Screenshot grounding data:
-----

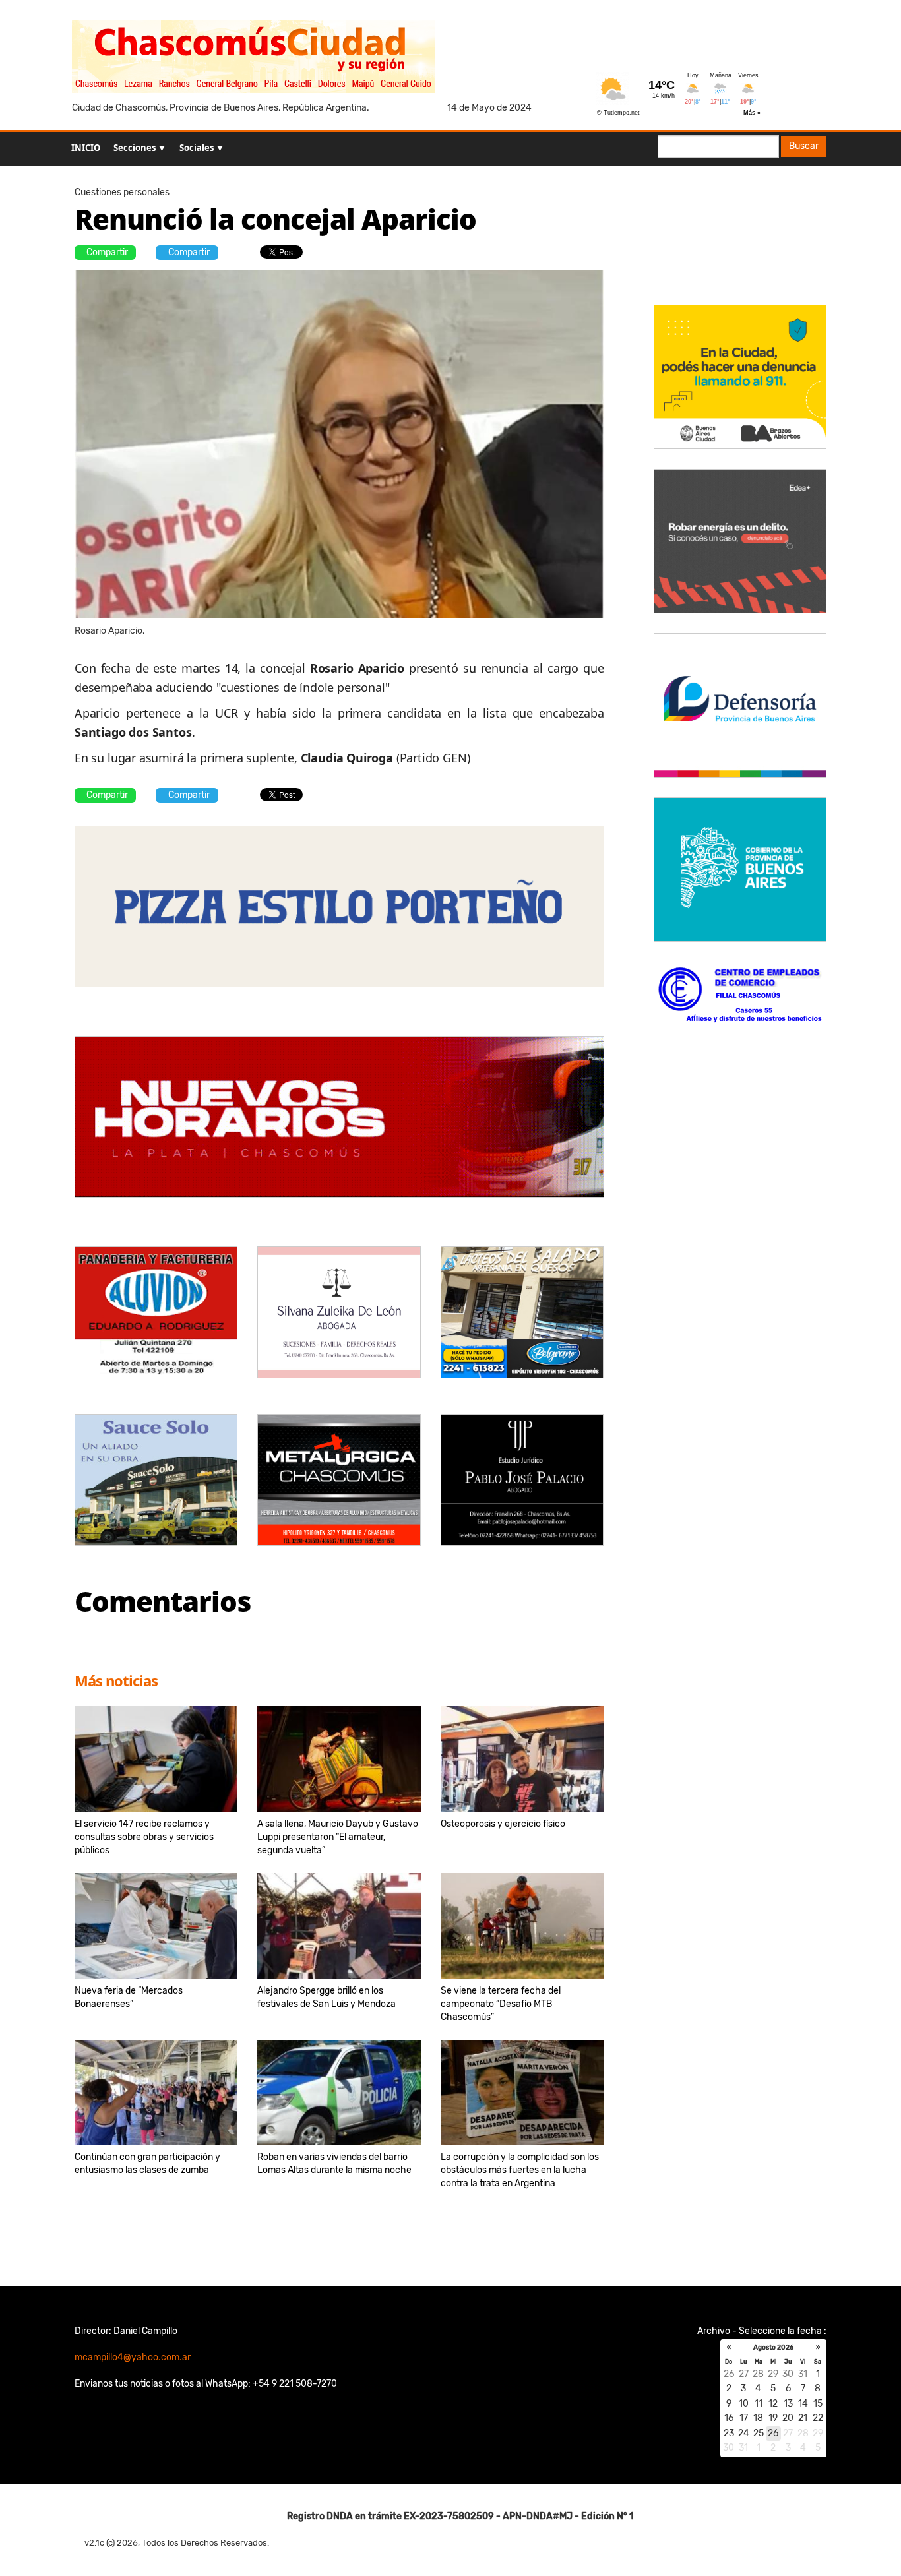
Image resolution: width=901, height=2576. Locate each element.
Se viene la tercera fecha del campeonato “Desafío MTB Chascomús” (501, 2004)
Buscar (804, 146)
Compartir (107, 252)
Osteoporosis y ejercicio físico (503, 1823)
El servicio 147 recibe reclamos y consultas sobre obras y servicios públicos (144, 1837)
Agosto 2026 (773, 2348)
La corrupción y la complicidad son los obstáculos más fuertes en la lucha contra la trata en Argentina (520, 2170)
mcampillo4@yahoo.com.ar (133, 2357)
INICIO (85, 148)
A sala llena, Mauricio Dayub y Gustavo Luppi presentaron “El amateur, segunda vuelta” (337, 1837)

-----

▶ Work to complete:
Could the data above be returned in full, exactly, with every image left out?

▶ Answer for the task:
Image resolution: width=901, height=2576. Locate each element.
Se viene la tercera fecha del campeonato “Desafío MTB Chascomús” (501, 2004)
Buscar (804, 146)
Compartir (107, 252)
Osteoporosis y ejercicio físico (503, 1823)
El servicio 147 recibe reclamos y consultas sobre obras y servicios públicos (144, 1837)
Agosto 2026 (773, 2348)
La corrupción y la complicidad son los obstáculos más fuertes en la lucha contra la trata en Argentina (520, 2170)
mcampillo4@yahoo.com.ar (133, 2357)
INICIO (85, 148)
A sala llena, Mauricio Dayub y Gustavo Luppi presentaron “El amateur, segunda vuelta” (337, 1837)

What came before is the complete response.